NO158066B - PROCEDURE FOR CARVING A CARBON-CONTAINING MATERIAL. - Google Patents

Abstract

A piece of carbonaceous material is gasified to a gas mixture consisting essentially of CO and a level lower than the surface of the carbonaceous material (10). Oxidizing agent and / or heat energy are supplied partly at a level above the surface of the material (10) and partly at a level below the level of a pipeline (4) for carrying out generated gas. A device for carrying out the process comprises a reactor (1 ) with an upper sluice device (61 for gas-tight feed of the carbonaceous material, a slag discharge device (13, 14), and a pipeline (5) for the export of generated gas, as well as suitably placed plasma generators (3, 7) for supplying heat energy and pipelines (2, 8, 9) for the introduction of an oxidizing agent.

Description

The present invention relates to a method of the type specified in claim 1's preamble.

For a long time, carbon has been gasified in shaft furnaces and retorts, as well as partial gasification in connection with coking.

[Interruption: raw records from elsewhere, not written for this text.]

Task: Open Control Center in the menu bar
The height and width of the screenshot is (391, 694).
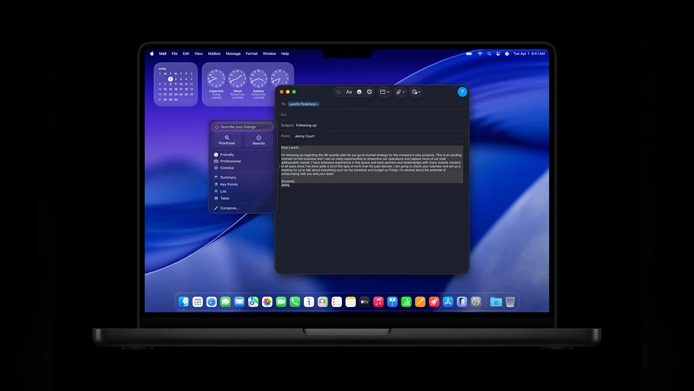Action: 498,53

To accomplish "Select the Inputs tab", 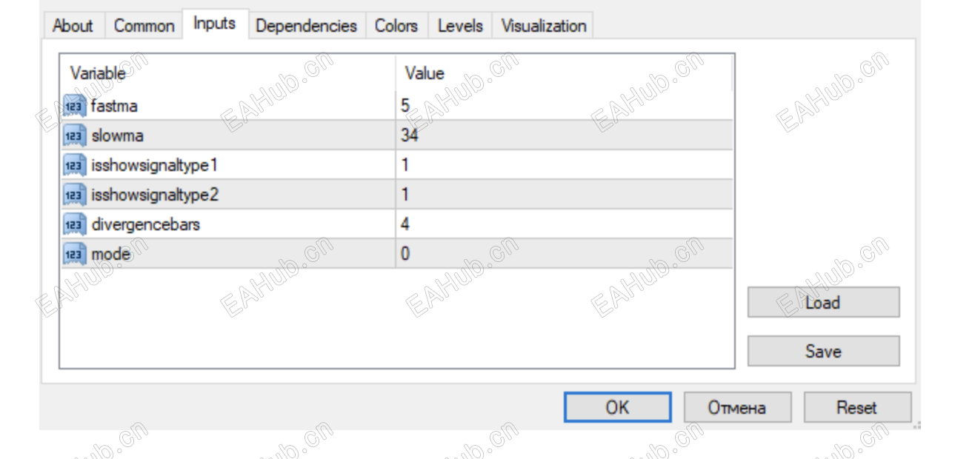I will point(214,24).

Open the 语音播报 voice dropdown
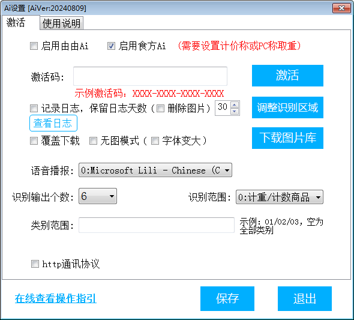(155, 170)
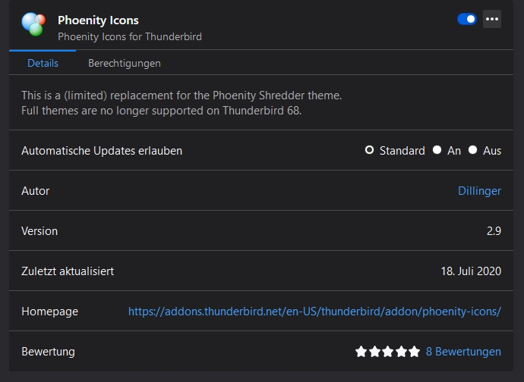
Task: Click the Bewertung row label
Action: 48,352
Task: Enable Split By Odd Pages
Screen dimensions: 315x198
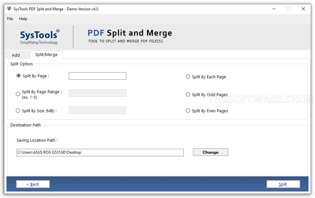Action: tap(188, 94)
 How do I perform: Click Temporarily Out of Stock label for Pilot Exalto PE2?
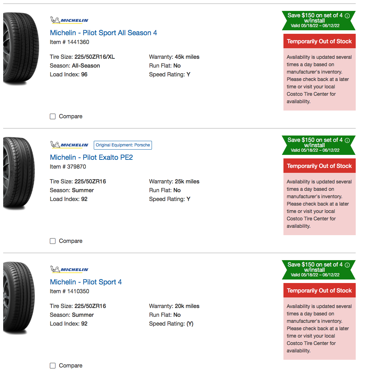(319, 166)
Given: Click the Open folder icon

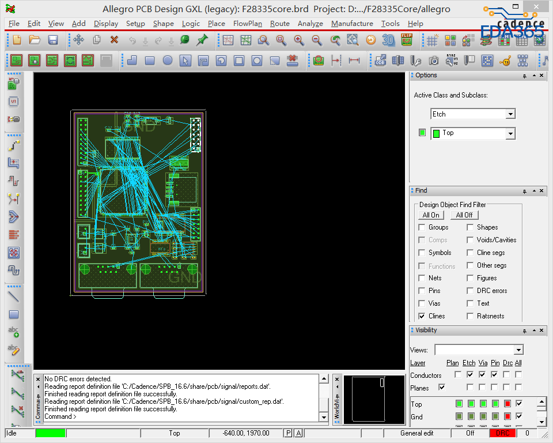Looking at the screenshot, I should [x=35, y=40].
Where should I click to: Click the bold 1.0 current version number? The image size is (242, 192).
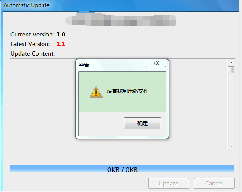[61, 34]
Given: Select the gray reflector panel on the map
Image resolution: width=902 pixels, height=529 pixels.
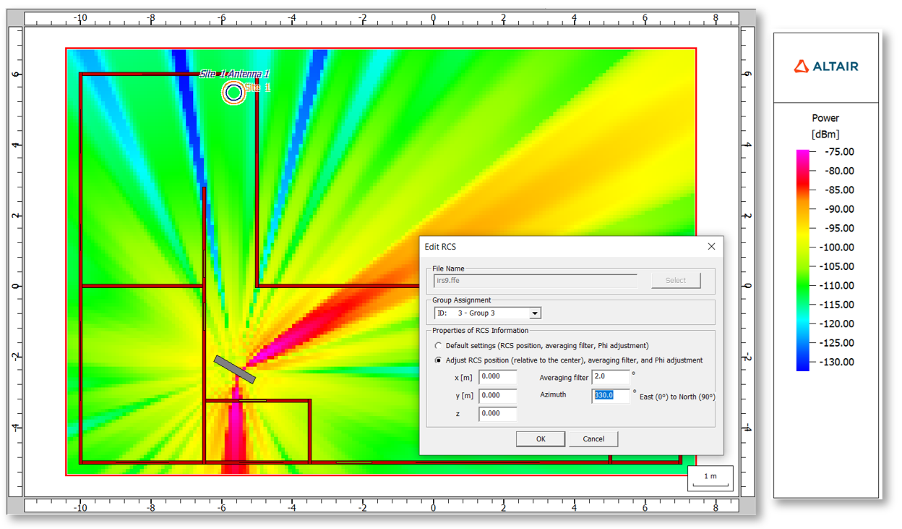Looking at the screenshot, I should coord(235,369).
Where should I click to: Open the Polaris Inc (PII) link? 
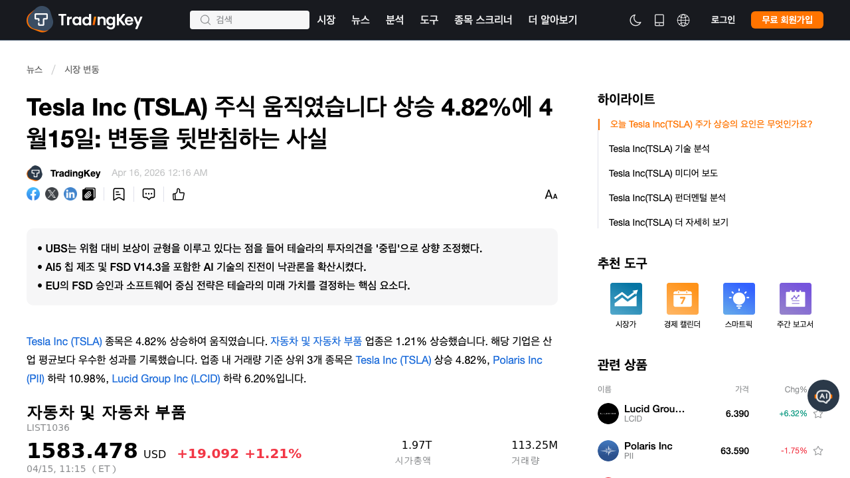click(517, 360)
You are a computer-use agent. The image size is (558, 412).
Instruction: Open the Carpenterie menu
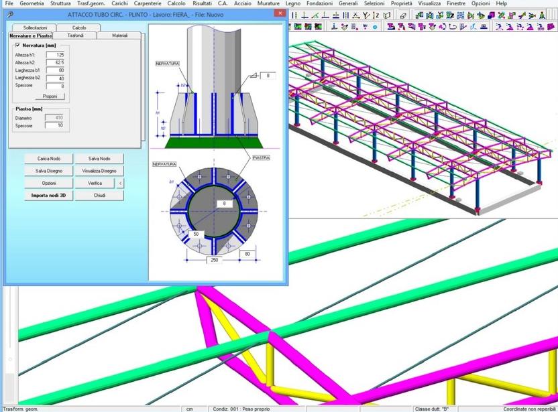[x=147, y=3]
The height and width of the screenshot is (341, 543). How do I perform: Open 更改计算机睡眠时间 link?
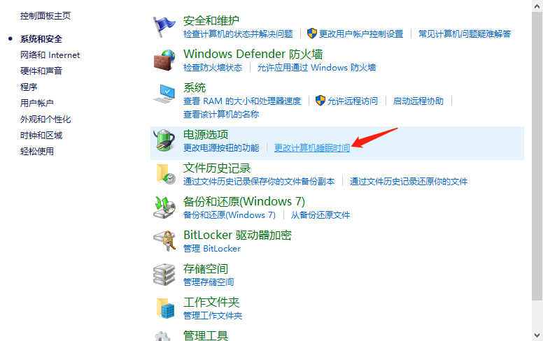click(x=312, y=148)
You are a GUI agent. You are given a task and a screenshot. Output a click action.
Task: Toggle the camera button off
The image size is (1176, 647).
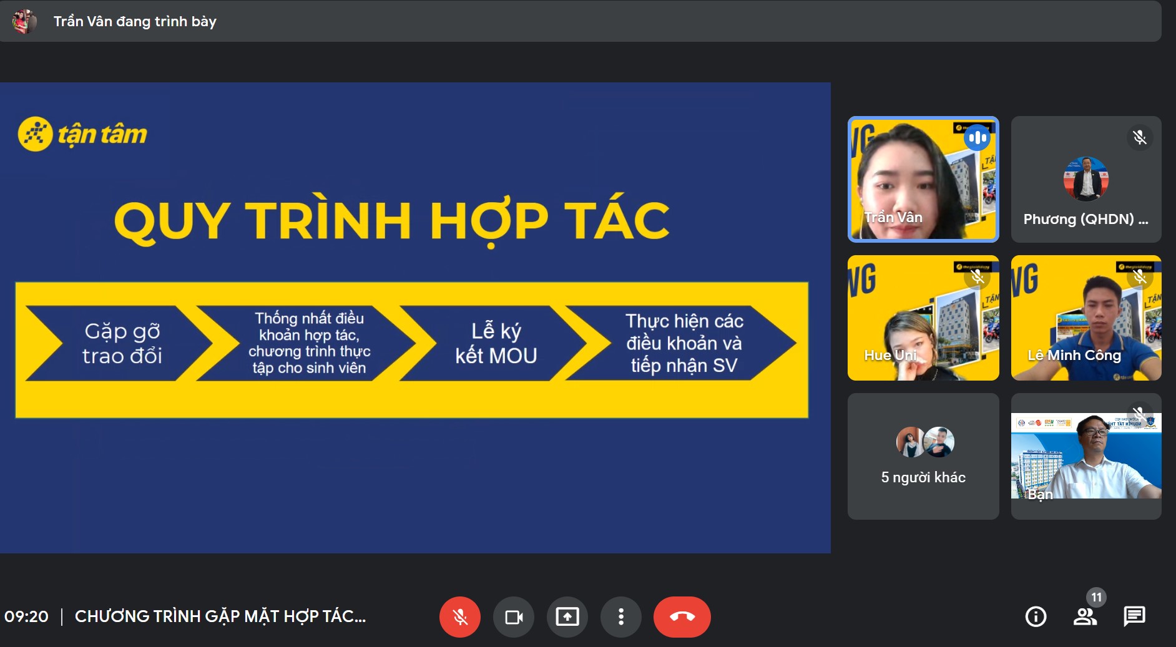tap(513, 617)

The disadvantage of these known methods is partly that the ratio between CO and H2 in the generated gas cannot be regulated, but primarily that the gas also contains a number of undesirable substances such as hydrocarbons, alcohols, phenols and tar. The latter is mainly due to the fact that the gasification partly takes place at a low temperature, i.e. at temperatures below 1000°C and under reducing conditions.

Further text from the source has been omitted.